The accumulation of mutations and the formation of chromosomal aberrations are distinct features of malignant cells. DNA repair and cell cycle checkpoint pathways are important mechanisms used to maintain genomic integrity. If one of these mechanisms is preserved in malignant cells, it is likely that it will be highly activated in response to the abovementioned aberrations.

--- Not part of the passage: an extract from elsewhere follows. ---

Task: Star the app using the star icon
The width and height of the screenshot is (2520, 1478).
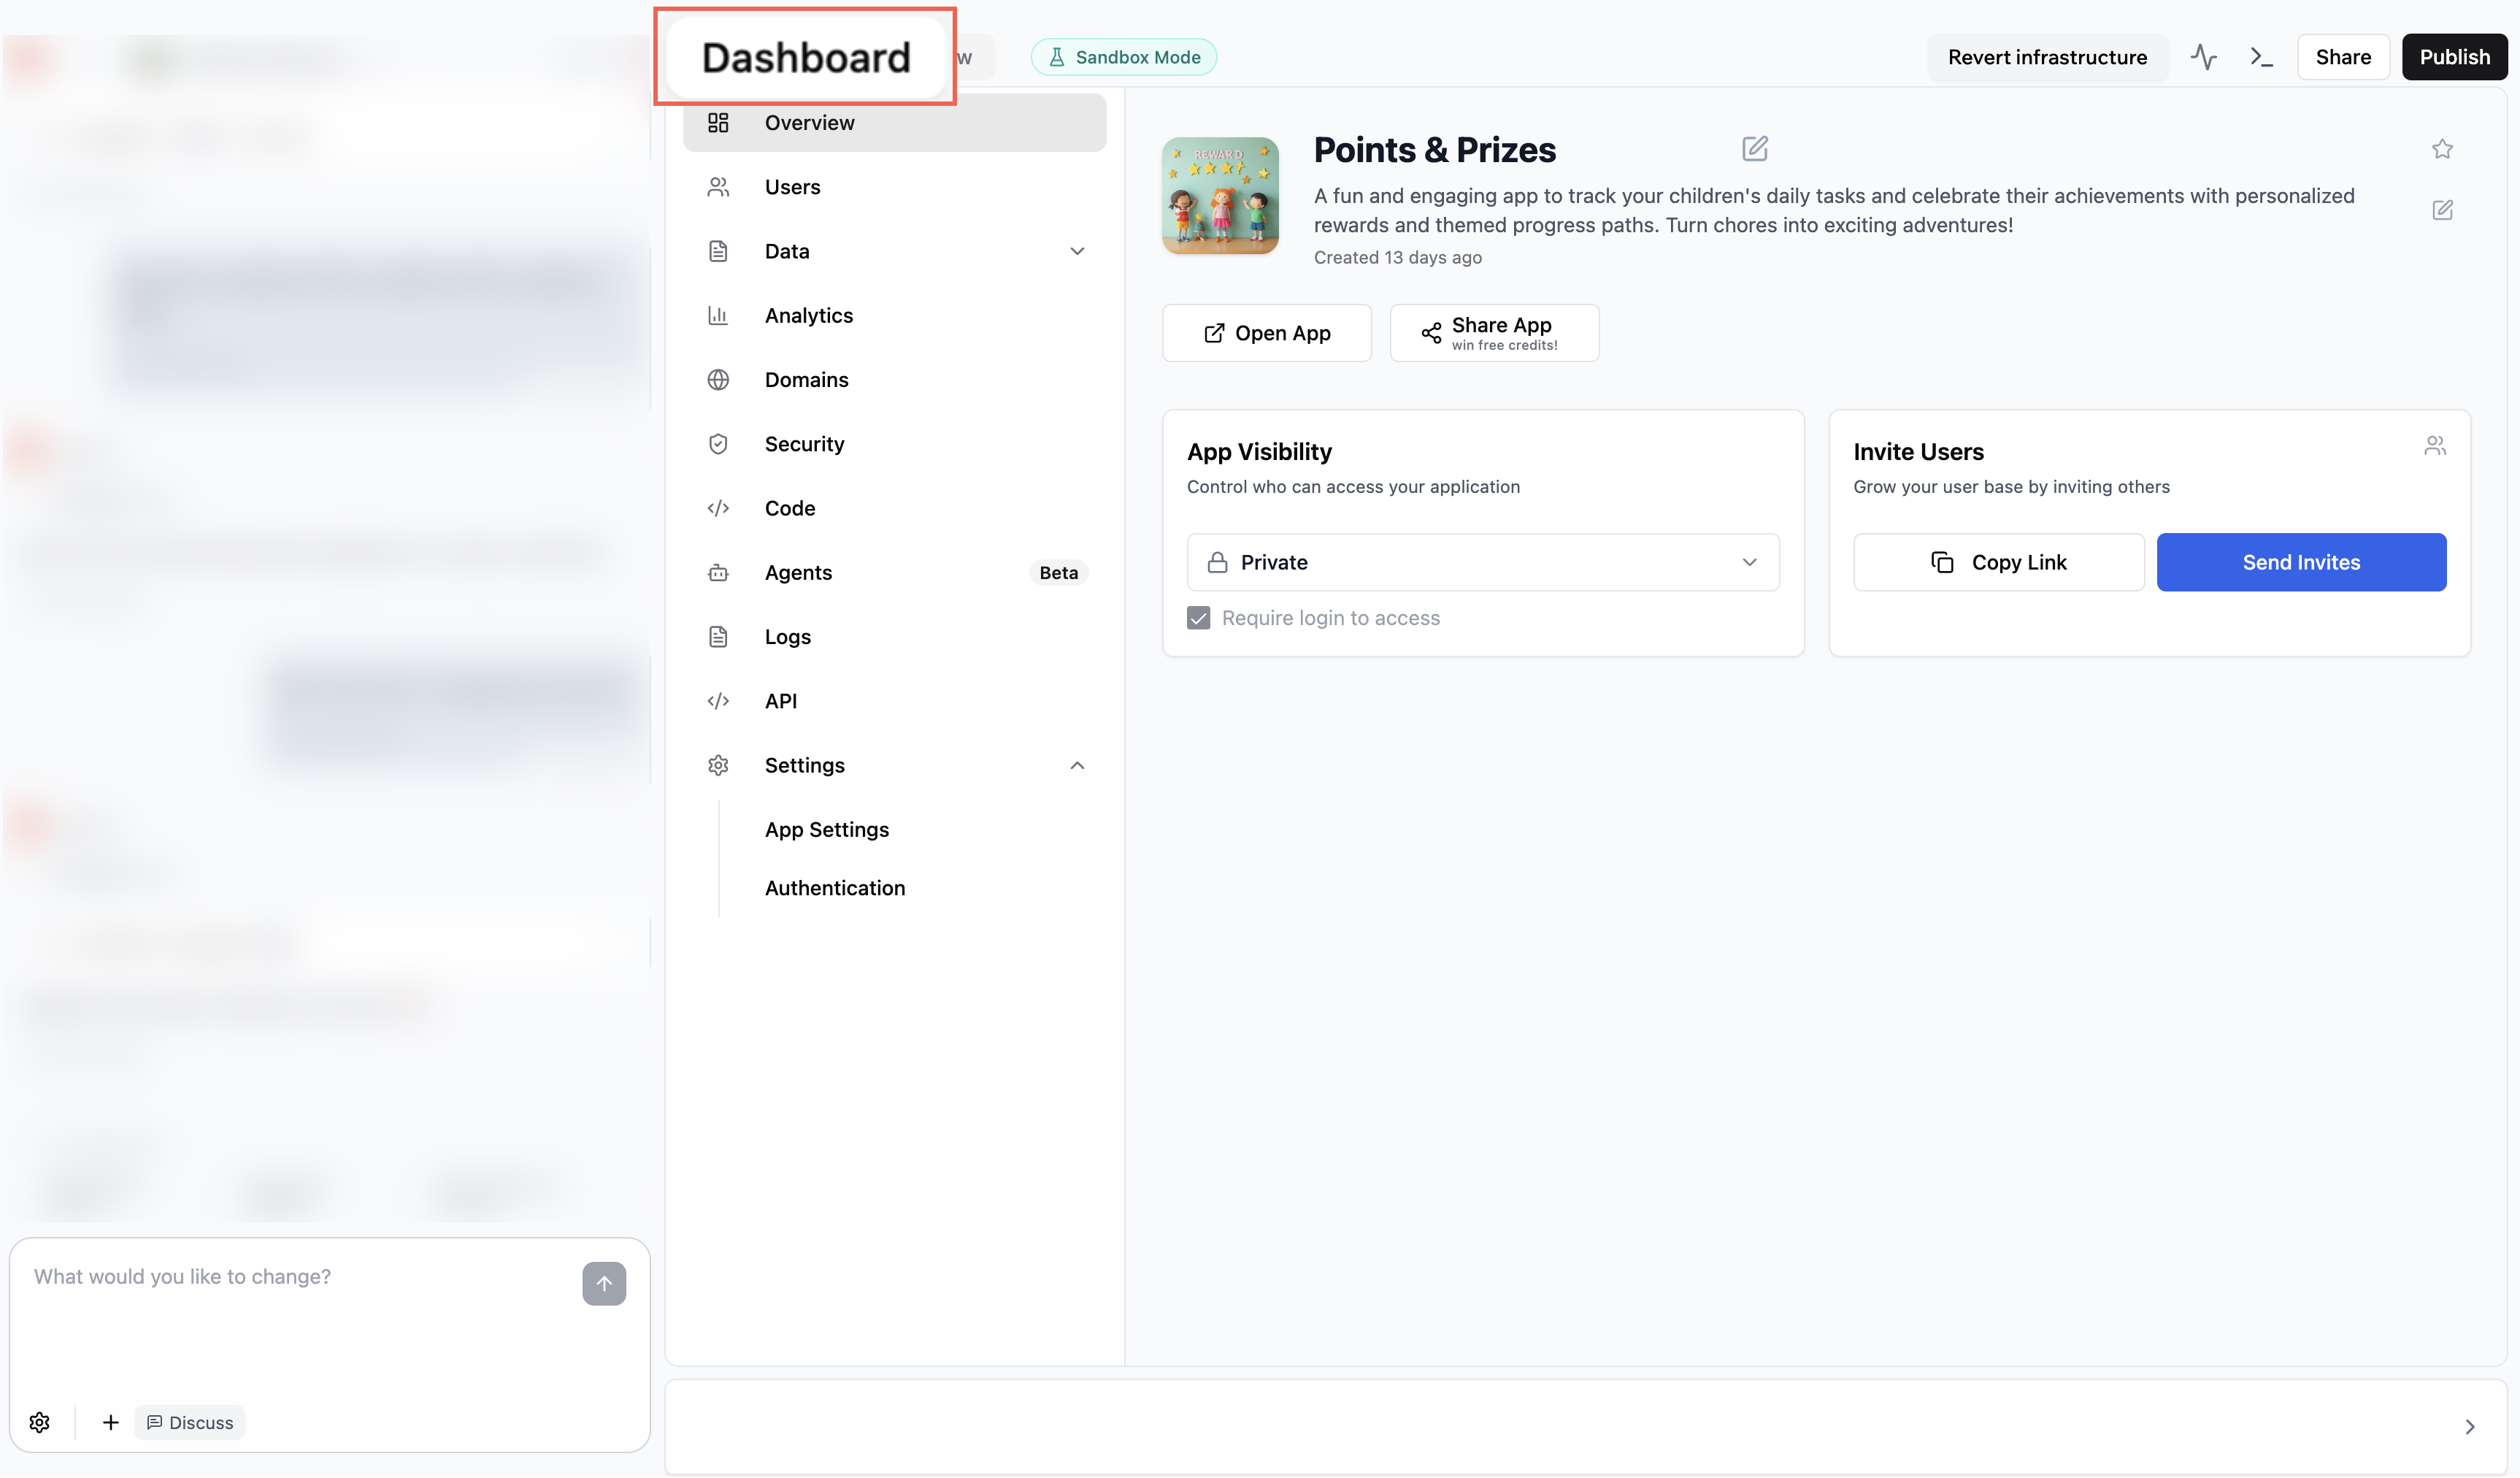Action: click(x=2443, y=148)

In the current study, we detected the presence of high levels of phosphorylated hRad9 in the nuclei of 33% of all tumor cell specimens obtained from patients with NSCLC, with this finding being accompanied by increased phosphorylation of Chk1. The G2 checkpoint is activated by phosphorylated Chk1,21, 22 and hRad9 is a key participant in the phosphorylation of Chk1.11 Because of this relation, we surmise that the increased expression of hRad9 and phosphorylation of Chk1 in NSCLC cells may represent a physiologic response by the DNA damage checkpoint signaling pathway to genetic instabilities that occur in these tumor cells.

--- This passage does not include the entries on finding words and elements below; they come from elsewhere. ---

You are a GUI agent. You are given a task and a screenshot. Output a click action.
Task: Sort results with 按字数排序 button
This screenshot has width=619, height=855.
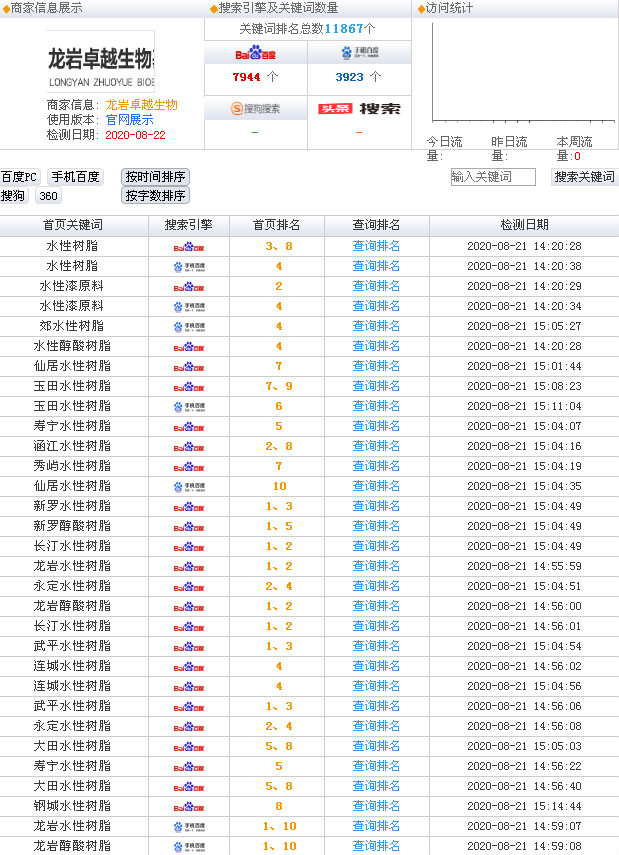pyautogui.click(x=155, y=196)
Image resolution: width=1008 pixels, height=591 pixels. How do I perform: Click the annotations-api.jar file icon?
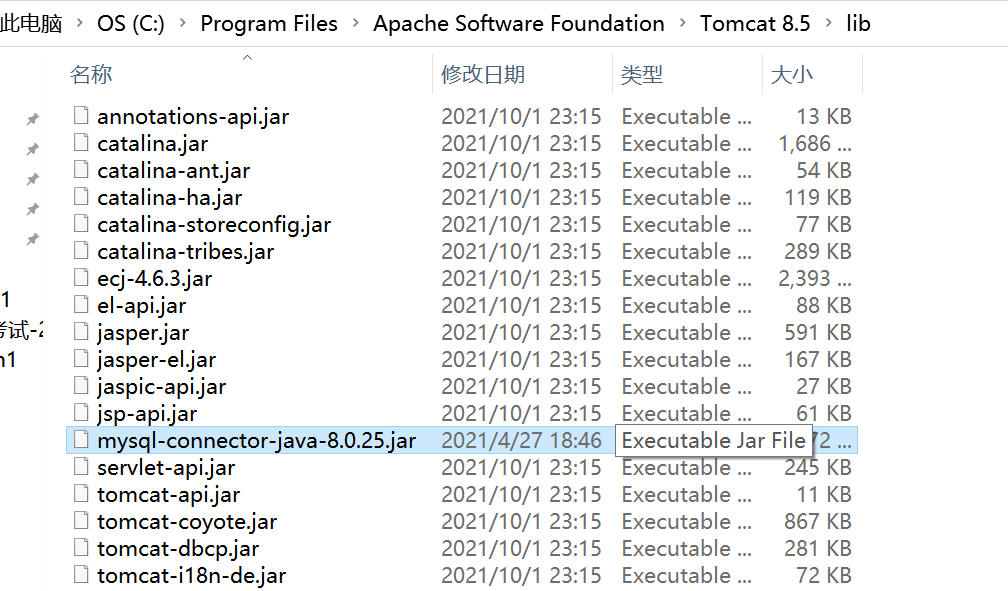tap(81, 116)
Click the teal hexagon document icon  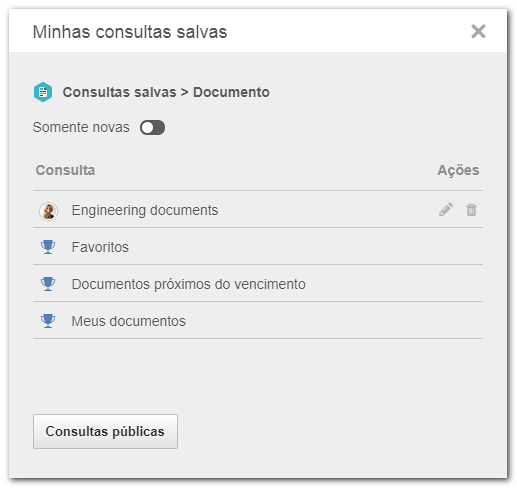point(43,92)
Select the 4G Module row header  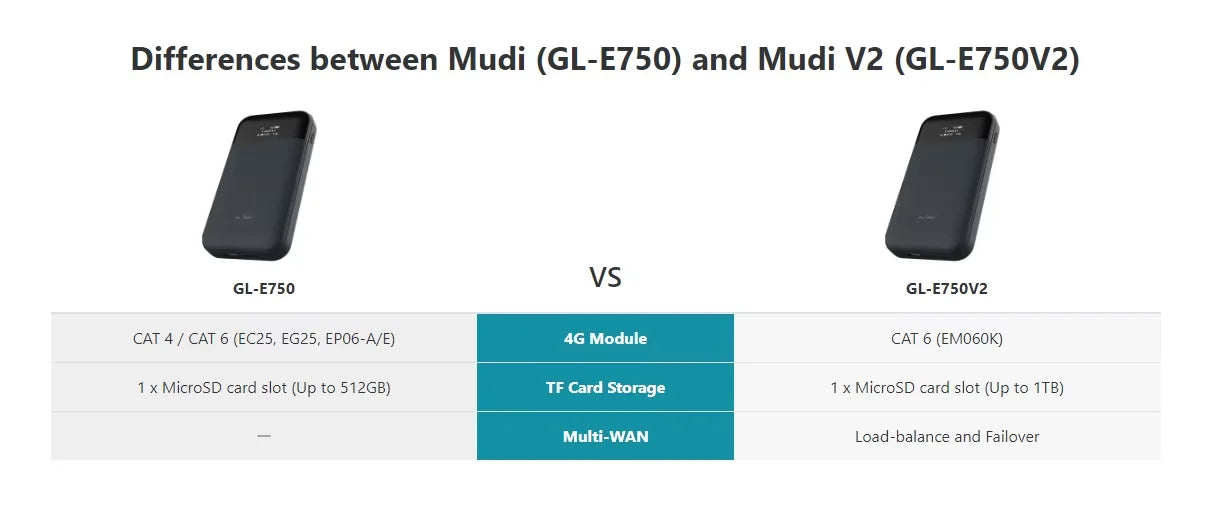click(x=605, y=338)
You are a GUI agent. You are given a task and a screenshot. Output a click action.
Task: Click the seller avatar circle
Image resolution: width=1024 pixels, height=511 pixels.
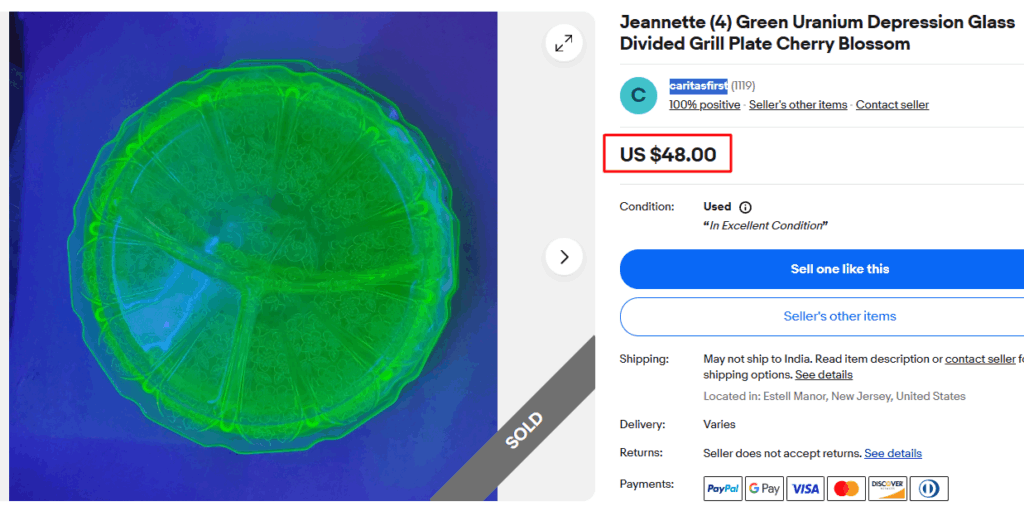638,95
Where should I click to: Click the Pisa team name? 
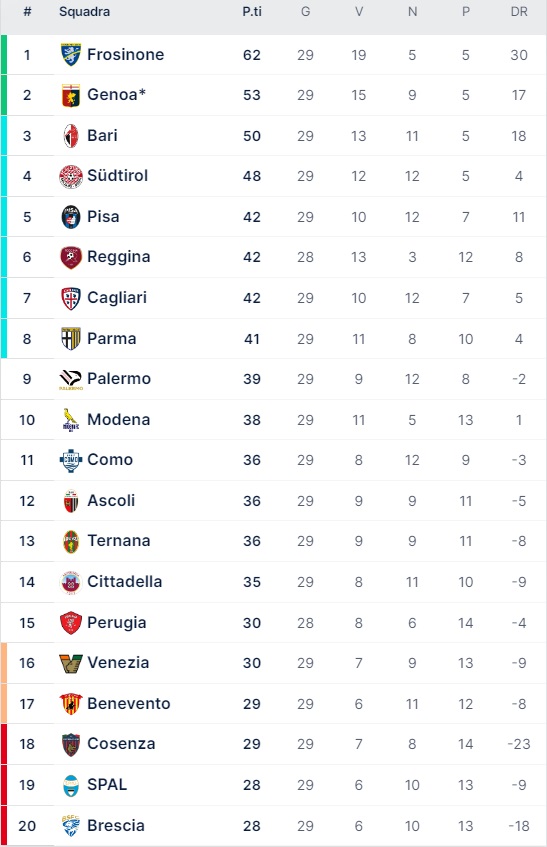tap(103, 217)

We also observed significant Ki-67 accumulation in specimens that strongly expressed hRad9. It is likely that hRad9 is required in rapidly proliferating tumor cells to prevent these cells from entering the apoptotic pathway. hRad9 might act to control the cell cycle for tumor cells in which the signals for proliferation are strong because of deficiencies in other cell cycle control pathways. The possibility that the HRAD9 gene is mutated in malignant cells must be considered. Overexpression of p53 in the nucleus usually results from the accumulation of the mutant protein,25 and p53 overexpression has been found to be significantly associated with Ki-67 proliferation index in NSCLC cells.28 Our results (Fig. 4B) are consistent with these previous reports. Based on these observations, the accumulation of mutant hRad9 may be related to a high Ki-67 index. The deficiencies in the DNA damage checkpoint signaling pathway caused by mutations in hRad9 could trigger the acceleration of cell proliferation. In fact, a mutated form of hRad9 that lacks caspase-3–like cleavage sites has been shown to accumulate in nuclei.20 However, we cannot rule out the possibility that the elevated expression of hRad9 is unrelated to the proliferation of malignant cells.

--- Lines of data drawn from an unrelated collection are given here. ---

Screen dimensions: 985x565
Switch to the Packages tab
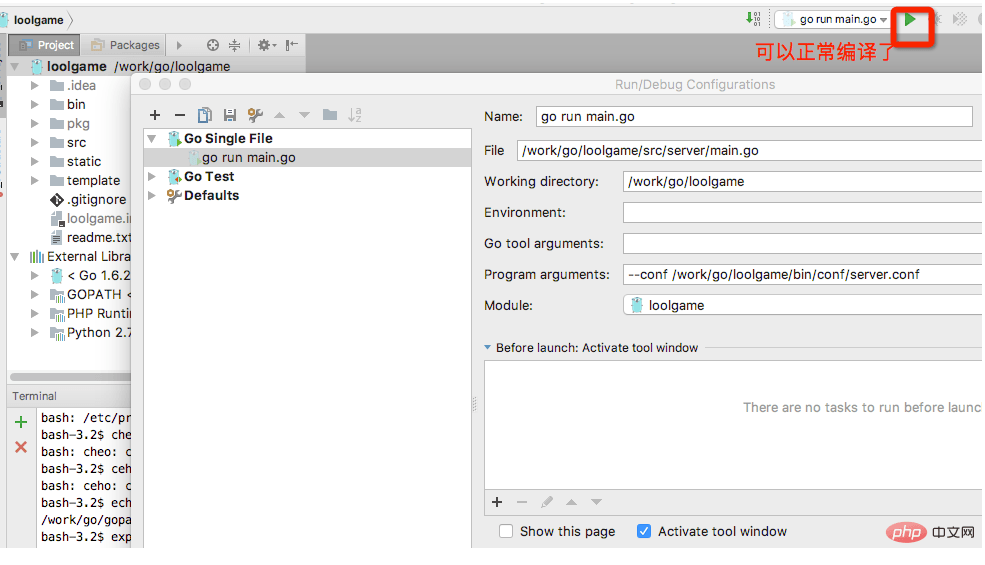(125, 45)
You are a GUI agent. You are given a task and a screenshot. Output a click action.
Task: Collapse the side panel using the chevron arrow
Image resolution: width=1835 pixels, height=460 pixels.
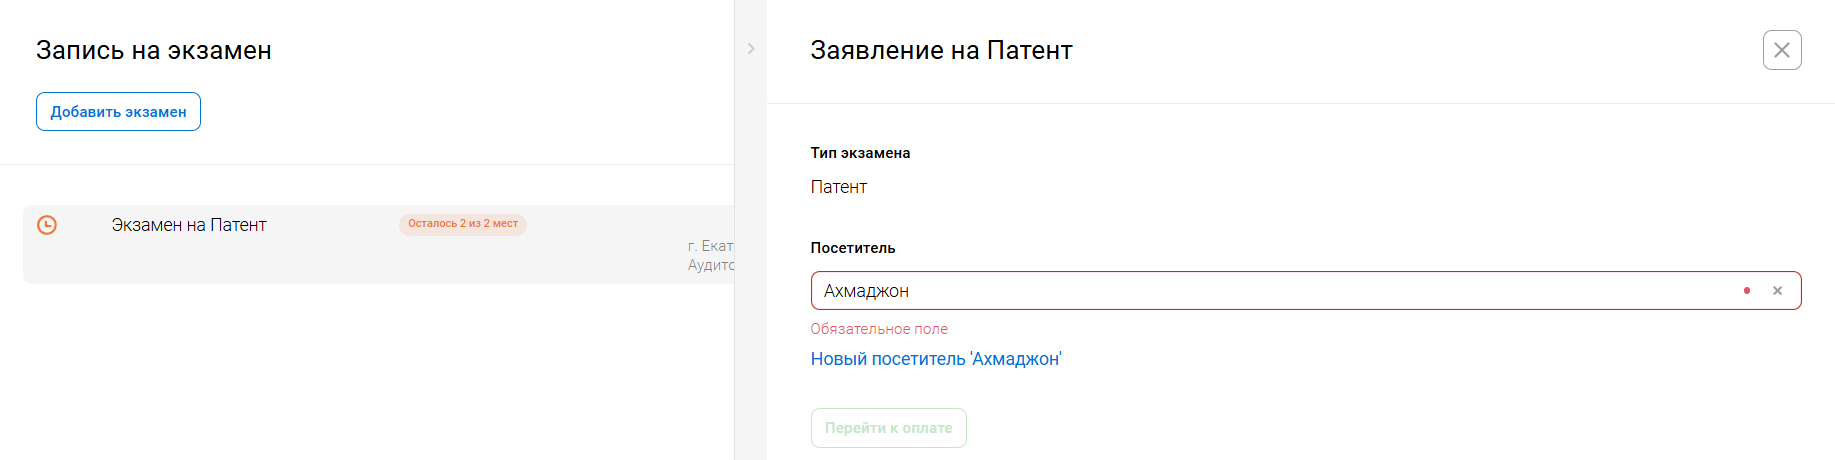tap(751, 49)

In summary, our investigation of surgically resected specimens from patients with NSCLC revealed the nuclear localization of phosphorylated forms of hRad9 in tumor cells. In addition, we found that strong expression of hRad9 was related to the increased proliferation of malignant cells. These findings provide clues regarding the role of hRad9 in malignant disease. Further investigations could yield novel molecular-targeted treatment strategies aimed at inhibiting the pathways that lead to the proliferation and progression of NSCLC.